Figure 1: Contrasting code agent action spaces; the structured agent scopes edits to semantic entities rather than brittle text spans, offering robust localization and compact modification.
The CODESTRUCT Framework
CODESTRUCT introduces an action space and framework that realigns agent interaction primitives around the program's Abstract Syntax Tree (AST). Instead of anonymous text edit operations, agents operate over named program entities (e.g., file.py::ClassName::method). The structured primitives consist of:
- readCode: Returns complete syntactic units, e.g., functions or classes, via symbolic selectors; it supports coarse-to-fine navigation using directory browsing, structural summaries, and scoped retrieval—eliminating the ambiguities and inefficiencies of line-based reading.
- editCode: Applies syntax-validated AST node transformations (insert, replace, remove), ensuring edits are robust, precise, and always maintain syntactic correctness by construction. Failed modifications are rejected, and tool errors become explicit for agent recovery.
This design moves beyond structural hints, enforcing a complete decoupling of code semantics from text layout and regressing unintended dependencies on text patterns.
Figure 2: Overview of CODESTRUCT, in which agents interact with code via structured AST node actions, ensuring precise, semantic code navigation and modification.
Experimental Evaluation and Empirical Observations
CODESTRUCT is evaluated on SWE-Bench Verified (repository-level bug-fixing) and CodeAssistBench (conversational code assistance), integrating with six LLMs (GPT-5, Qwen3-family, various scales).

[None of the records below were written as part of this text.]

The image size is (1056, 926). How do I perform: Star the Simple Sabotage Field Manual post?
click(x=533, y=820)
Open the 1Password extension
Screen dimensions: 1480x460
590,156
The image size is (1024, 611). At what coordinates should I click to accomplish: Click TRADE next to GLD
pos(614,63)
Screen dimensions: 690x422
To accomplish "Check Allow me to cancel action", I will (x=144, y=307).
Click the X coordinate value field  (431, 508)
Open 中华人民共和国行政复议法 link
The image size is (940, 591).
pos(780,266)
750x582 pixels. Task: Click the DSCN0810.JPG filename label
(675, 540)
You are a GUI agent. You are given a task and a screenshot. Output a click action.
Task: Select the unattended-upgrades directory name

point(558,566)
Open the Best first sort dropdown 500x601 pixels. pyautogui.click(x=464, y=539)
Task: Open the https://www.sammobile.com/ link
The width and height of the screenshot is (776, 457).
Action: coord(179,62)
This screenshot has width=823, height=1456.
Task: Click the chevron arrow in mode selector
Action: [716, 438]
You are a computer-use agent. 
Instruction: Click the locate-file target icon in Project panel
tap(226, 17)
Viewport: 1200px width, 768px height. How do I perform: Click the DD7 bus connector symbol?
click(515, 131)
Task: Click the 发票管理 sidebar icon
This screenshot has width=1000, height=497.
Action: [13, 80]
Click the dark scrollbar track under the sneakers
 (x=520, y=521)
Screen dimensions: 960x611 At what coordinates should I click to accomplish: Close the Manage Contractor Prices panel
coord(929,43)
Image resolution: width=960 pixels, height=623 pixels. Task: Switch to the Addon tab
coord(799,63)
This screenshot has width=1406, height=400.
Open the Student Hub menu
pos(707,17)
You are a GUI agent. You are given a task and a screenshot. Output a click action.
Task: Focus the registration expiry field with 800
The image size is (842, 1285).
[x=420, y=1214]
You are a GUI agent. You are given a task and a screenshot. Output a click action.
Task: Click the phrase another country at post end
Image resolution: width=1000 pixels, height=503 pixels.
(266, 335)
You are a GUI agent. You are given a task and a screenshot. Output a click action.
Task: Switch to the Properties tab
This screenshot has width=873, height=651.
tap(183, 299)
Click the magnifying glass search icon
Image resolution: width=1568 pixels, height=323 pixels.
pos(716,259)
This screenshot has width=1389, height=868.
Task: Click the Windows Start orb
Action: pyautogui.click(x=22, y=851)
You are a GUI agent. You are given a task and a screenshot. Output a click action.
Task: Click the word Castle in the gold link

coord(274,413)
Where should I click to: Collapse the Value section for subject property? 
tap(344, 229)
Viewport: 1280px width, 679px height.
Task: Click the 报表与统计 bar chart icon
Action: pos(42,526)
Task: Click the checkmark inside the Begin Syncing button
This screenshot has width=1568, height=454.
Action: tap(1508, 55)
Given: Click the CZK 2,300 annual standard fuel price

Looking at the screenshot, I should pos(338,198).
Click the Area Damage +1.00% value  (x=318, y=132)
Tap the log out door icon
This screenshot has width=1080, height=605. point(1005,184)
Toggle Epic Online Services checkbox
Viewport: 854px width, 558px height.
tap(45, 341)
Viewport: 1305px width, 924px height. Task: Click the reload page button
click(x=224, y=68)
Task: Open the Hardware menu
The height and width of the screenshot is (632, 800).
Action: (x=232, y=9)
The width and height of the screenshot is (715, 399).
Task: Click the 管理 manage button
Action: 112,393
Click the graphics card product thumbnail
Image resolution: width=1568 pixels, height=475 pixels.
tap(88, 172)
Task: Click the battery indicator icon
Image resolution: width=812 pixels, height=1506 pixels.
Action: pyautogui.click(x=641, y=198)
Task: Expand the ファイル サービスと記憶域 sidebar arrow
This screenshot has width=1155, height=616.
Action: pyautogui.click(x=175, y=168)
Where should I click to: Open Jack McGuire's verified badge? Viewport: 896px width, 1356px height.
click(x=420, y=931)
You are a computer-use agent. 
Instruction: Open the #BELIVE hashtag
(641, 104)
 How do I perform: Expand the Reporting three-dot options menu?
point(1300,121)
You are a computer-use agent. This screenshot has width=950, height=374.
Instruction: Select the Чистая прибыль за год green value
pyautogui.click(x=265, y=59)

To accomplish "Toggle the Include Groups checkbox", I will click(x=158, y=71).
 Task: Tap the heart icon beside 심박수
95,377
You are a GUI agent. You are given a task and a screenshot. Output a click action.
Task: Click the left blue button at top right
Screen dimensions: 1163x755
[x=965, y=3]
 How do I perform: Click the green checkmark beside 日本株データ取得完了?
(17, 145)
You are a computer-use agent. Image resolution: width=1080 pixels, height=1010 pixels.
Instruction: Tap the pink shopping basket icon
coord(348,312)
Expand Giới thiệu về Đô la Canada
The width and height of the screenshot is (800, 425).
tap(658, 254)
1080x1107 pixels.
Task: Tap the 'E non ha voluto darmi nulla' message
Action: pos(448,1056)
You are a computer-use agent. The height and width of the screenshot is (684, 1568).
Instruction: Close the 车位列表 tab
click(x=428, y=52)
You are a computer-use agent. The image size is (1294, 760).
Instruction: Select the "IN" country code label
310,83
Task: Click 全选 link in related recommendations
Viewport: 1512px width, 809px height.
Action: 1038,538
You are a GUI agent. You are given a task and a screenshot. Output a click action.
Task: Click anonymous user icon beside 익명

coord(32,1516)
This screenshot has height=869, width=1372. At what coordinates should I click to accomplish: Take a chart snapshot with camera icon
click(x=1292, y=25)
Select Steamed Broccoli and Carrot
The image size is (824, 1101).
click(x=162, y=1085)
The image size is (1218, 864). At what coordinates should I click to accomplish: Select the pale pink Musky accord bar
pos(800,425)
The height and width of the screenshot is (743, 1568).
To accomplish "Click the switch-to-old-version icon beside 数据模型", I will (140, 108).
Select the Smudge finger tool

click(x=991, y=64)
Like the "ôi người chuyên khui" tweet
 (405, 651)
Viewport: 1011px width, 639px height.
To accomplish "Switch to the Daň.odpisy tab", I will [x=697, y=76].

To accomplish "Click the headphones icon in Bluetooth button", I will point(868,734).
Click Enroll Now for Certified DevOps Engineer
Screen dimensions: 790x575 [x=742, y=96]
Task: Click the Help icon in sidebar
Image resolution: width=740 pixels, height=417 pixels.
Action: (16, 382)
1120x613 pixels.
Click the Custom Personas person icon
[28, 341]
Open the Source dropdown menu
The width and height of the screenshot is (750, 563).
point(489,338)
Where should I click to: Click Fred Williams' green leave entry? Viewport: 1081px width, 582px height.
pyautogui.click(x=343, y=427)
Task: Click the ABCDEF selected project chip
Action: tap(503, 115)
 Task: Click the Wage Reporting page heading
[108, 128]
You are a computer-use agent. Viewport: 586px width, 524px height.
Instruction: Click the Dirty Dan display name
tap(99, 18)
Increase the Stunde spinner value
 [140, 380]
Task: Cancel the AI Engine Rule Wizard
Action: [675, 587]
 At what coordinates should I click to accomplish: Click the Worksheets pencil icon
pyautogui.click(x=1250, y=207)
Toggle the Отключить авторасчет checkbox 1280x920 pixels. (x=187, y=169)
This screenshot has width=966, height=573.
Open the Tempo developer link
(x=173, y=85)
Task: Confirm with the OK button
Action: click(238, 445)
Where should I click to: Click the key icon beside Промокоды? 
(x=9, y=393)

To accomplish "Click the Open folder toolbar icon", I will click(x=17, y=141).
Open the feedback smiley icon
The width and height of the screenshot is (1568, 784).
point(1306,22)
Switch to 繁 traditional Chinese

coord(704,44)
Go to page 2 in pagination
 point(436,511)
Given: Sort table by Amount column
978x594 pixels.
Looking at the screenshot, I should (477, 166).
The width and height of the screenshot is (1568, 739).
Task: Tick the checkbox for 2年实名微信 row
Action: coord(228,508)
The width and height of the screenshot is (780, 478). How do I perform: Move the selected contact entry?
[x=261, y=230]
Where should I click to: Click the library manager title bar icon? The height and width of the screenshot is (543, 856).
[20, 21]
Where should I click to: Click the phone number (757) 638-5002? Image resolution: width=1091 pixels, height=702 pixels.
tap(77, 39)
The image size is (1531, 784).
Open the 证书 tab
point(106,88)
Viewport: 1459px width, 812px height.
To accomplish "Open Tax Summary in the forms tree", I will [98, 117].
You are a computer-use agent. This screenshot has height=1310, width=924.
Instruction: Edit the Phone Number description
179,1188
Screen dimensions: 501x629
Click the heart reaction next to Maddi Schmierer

The central findings are:
Ablation and Error Analysis
Ablations isolating the readCode and editCode primitives demonstrate their complementary contributions. Removing readCode results in the largest accuracy degradation and brute-force search behavior (increased interaction steps and token usage). Removing editCode increases agent cost and iteration count due to fallback on brittle string-based patching, causing more repeated failed tool attempts.
Error analysis reveals CODESTRUCT's largest gains accrue for models where text-based interface errors (ambiguity, malformed edits) rather than reasoning capacity limit performance. For smallest models, structure-aware actions unlock new strategies but impose higher syntactic and specification demands, reflected in the increased recoverable tool error rates but decreased empty patches.
Implications and Future Directions
CODESTRUCT demonstrates that recasting LLM agent action spaces in terms of program structure—explicitly bridging the semantic gap between agent intent and code artifact—delivers measurable and systematic improvements in both solution quality and computational efficiency. Practically, this design offers drop-in integration with leading agent frameworks, as the MCP-based tool interface is model-agnostic and readily composable.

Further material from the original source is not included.